Regulators’ capital requirements proposal continues to draw heat from bank executives as critics sound an alarm over possible spillover effects, including higher capital costs.
Citizens Bank CEO Bruce Van Saun, speaking in Philadelphia, said Thursday he was optimistic about upcoming changes amid a current of opposition from industry and other stakeholders. The proposal would also likely be pulled back by a future Republican administration, he said.
“The current administration has been pushing on these reforms, which I think are overboard,” Van Saun said at an event hosted by the Philadelphia Business Journal. “A new administration, if the Republicans win, would probably chop some of that pretty fast.”
Michael Barr, the Federal Reserve’s vice chair for supervision and a Democrat, is rewriting the proposal, Reuters reported this month. Fed Chair Jerome Powell, a Republican, told lawmakers he expects the new proposal to have “broad and material changes.”
The new requirements are set to increase, by an average of 19%, the amount of capital U.S.-based global systemically important banks would be forced to hold. Banks with between $250 billion and $1 trillion in assets, by comparison, face a roughly 10% uptick, while banks with $100 billion to $250 billion would see a 5% jump in capital holdings.
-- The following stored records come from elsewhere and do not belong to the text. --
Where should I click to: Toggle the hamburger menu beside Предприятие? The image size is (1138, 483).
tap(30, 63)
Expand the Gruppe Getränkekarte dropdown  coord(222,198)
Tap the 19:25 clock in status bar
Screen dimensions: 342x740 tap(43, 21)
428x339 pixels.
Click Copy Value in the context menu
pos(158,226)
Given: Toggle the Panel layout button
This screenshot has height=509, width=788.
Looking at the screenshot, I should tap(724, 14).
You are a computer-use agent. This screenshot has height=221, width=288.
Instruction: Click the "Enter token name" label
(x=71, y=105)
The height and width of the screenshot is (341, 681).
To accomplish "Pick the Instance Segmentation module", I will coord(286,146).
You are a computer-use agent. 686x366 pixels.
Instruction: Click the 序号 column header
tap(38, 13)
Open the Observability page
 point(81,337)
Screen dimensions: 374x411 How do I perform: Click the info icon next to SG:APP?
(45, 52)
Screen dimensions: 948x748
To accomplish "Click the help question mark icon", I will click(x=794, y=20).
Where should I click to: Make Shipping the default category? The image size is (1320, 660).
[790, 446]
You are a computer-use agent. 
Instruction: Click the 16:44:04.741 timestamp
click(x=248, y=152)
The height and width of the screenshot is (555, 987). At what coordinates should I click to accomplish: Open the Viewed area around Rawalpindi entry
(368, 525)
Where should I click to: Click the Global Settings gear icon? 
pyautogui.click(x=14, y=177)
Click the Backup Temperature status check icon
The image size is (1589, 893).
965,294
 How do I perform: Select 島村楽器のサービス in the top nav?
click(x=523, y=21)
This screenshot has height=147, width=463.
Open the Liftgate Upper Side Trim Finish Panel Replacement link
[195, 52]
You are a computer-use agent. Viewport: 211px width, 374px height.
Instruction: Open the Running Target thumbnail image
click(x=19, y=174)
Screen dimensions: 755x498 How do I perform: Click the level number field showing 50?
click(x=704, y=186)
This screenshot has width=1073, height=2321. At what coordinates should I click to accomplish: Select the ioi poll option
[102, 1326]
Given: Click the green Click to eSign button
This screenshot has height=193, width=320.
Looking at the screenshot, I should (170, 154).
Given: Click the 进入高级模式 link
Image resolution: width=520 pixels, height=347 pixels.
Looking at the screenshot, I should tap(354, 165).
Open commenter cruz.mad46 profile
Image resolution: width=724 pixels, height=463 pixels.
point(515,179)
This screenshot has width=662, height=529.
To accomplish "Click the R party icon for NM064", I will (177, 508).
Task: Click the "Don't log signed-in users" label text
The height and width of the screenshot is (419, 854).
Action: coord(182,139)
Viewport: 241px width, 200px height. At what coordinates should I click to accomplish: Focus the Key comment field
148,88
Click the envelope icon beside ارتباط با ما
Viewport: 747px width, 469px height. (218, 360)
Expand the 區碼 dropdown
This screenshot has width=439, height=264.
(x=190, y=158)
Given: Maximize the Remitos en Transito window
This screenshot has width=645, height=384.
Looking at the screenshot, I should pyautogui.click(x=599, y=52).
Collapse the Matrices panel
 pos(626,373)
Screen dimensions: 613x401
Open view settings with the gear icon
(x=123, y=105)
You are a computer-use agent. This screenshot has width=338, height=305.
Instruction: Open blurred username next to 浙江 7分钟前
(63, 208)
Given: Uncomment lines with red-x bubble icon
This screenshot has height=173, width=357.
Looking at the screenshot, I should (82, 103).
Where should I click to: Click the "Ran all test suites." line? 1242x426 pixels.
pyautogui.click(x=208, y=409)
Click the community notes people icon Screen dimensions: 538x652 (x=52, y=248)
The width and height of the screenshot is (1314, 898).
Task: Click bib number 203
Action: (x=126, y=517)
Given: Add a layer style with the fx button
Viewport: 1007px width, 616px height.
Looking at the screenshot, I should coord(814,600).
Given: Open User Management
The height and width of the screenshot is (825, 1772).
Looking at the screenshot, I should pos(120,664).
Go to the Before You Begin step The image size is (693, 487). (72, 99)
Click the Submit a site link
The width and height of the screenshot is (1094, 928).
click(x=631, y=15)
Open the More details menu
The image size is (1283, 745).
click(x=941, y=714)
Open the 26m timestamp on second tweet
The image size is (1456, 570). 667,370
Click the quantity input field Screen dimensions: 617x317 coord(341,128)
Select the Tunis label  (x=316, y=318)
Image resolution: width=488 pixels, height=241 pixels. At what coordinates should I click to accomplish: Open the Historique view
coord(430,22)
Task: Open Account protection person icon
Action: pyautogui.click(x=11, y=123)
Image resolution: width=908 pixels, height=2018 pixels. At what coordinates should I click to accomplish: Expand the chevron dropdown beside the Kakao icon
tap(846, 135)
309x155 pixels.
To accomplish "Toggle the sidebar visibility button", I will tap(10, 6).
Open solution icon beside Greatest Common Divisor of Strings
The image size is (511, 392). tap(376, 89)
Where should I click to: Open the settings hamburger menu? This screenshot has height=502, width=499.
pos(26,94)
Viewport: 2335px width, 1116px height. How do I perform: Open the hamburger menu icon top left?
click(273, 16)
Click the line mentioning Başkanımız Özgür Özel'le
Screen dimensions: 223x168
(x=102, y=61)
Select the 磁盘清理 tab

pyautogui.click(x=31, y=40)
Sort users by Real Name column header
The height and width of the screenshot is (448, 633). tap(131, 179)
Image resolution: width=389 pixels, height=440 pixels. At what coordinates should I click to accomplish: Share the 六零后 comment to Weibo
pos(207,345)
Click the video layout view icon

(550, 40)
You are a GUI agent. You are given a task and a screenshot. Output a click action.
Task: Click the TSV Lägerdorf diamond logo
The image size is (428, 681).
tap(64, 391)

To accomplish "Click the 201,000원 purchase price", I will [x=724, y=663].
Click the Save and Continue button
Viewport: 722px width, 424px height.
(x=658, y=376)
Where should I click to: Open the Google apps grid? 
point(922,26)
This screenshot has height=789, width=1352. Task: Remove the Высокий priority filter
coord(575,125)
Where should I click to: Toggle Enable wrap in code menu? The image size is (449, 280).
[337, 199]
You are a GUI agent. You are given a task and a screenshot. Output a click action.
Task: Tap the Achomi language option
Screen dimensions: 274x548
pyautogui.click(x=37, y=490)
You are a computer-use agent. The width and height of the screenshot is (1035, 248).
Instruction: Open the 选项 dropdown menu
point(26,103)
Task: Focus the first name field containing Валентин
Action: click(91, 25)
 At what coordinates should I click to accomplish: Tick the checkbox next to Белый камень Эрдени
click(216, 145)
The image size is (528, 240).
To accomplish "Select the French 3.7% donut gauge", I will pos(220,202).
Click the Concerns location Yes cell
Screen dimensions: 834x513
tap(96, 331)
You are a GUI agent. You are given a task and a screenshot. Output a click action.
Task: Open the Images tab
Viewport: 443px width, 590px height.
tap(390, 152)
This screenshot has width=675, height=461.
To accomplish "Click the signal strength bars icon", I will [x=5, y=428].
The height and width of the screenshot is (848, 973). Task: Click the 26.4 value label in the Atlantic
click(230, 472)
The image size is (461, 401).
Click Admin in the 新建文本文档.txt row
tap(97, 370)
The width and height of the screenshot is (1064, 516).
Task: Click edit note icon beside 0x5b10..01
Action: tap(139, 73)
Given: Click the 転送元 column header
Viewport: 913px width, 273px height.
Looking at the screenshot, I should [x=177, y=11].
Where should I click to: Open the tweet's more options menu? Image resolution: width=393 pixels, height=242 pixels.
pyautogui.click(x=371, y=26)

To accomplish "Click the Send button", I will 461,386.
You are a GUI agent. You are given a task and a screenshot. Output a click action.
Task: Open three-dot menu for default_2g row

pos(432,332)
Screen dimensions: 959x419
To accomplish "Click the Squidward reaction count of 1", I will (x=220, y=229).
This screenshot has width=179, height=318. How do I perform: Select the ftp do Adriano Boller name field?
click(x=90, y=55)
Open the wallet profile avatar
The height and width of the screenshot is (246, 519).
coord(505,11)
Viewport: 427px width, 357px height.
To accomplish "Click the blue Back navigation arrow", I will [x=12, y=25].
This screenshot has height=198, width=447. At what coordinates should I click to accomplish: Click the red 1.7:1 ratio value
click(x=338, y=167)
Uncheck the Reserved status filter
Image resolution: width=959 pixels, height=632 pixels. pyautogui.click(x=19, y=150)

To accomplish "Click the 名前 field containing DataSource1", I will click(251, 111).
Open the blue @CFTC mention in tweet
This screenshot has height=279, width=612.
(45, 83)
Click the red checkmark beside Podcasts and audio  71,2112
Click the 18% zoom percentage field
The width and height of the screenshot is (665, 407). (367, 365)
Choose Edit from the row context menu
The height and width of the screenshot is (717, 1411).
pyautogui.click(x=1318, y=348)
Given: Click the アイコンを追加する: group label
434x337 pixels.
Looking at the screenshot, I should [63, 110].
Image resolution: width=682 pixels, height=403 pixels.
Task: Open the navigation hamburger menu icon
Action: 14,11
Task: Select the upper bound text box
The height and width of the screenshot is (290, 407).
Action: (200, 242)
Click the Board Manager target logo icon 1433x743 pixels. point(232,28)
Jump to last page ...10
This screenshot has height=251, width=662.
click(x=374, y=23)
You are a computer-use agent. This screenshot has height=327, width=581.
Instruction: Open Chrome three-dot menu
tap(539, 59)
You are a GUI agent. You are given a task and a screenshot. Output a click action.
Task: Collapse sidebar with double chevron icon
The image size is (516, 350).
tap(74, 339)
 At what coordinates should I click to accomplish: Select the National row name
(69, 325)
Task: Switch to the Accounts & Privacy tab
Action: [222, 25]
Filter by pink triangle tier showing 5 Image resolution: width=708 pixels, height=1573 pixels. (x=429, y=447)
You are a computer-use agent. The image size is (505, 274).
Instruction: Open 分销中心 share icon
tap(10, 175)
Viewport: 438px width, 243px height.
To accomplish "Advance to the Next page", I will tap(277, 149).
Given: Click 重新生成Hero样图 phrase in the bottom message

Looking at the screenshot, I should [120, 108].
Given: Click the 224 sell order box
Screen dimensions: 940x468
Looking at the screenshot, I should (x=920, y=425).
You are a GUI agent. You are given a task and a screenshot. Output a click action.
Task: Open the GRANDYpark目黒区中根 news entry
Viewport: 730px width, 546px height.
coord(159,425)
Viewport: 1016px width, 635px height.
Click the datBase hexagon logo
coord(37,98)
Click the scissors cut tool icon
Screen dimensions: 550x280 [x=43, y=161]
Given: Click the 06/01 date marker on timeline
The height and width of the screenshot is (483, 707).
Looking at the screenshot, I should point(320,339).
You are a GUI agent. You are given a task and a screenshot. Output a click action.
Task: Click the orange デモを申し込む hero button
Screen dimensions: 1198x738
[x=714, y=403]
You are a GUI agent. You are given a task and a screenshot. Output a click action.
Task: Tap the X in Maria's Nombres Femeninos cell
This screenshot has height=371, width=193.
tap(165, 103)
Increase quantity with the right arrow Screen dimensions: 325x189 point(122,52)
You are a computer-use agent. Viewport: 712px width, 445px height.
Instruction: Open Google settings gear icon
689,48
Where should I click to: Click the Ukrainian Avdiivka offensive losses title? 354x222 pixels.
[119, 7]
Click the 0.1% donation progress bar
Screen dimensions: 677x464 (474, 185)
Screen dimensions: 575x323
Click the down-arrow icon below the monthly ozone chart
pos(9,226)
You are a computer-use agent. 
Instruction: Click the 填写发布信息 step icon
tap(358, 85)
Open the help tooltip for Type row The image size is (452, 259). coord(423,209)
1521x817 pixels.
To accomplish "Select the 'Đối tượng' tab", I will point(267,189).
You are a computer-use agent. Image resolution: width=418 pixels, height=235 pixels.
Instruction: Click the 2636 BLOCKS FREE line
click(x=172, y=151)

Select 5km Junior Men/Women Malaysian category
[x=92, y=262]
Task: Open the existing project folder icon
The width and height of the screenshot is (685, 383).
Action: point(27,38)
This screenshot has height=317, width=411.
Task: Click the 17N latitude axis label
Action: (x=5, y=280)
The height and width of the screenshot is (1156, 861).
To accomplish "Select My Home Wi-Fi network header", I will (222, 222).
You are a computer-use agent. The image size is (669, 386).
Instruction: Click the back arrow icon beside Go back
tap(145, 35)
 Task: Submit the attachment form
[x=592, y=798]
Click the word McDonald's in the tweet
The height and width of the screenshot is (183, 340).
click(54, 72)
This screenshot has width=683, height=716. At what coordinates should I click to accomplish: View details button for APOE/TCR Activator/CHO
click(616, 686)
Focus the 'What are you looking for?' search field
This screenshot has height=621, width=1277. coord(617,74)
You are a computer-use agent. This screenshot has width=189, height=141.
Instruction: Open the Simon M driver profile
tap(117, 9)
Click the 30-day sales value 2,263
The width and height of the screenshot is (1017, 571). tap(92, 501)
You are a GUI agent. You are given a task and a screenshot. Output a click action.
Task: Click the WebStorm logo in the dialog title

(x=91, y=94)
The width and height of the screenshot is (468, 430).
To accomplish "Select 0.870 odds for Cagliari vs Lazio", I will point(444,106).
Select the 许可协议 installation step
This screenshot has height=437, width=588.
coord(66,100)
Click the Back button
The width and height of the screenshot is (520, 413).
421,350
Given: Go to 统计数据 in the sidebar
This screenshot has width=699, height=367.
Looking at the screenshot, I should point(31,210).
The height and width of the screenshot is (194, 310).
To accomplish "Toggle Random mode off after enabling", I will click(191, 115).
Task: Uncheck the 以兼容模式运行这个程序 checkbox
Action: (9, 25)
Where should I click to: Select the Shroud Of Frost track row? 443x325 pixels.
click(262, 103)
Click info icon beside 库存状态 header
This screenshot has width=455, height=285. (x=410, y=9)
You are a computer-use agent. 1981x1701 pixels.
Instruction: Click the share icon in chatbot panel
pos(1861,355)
The public comment period on the capital requirements proposal closed Jan. 16, and 97% of the roughly 400 submissions were critical, according to a February analysis by law firm Latham & Watkins. Van Saun pointed to the broad base of opposition to the proposal, including 80% of respondents who weren’t from the banking sector.
“It was the broad industry [that] was concerned about what this regulation would do to mortgage access for low- to moderate-income people, for credit for small businesses,” he said. “That was really powerful … it’s not the banks just talking their own book. The rest of the economy is saying this has to be rethought.”
Echoing feedback from industry counterparts, Van Saun suggested the proposal went too far and didn’t consider negative effects on the banking industry and businesses seeking capital.
“If there's an event or crisis in the market, the regulators come in trying to make some significant changes and typically they overreact and the pendulum goes too far,” he said. “Is it going to make it … more expensive to be in business so you're going to have to hold more capital, more liquidity, issue expensive funding, and does that crowd out lending or increase the price of credit? We think it does.”
The post-SVB state of play
Van Saun pushed back on the notion that the bank failures of 2023 were part of a broader regional banking crisis. He noted that Silicon Valley Bank and First Republic differed from traditional regional banks because of their quick deposit growth and niche business models.
“They were narrowly focused on sectors of the market and took in a lot of large deposits. ... Both banks went from about $50 billion to $220 billion in a four-year period,” he said. “Generally, banks don’t try to grow that fast; they try to be disciplined, diversified and make sure their deposit base is very strong and granular.”
Although its bid for First Republic failed — JPMorgan Chase acquired the failed bank last May — Citizens was able to expand its outreach to private-bank clients, especially those who chose not to move over to JPMorgan Chase. Citizens launched its private bank in October.
Citizens Private Bank “has been really a very exciting initiative for us to grow up in that space and fill the void,” from the demise of Silicon Valley Bank and First Republic, he said. “We started with strong defense to strengthen the balance sheet even more, but having that strong position allowed us to play some offense and so we took advantage of that by launching Citizens Private Bank.”
Citizens Private Bank had $1.2 billion in deposits by the end of 2023, a figure it expects will double this quarter, Van Saun said.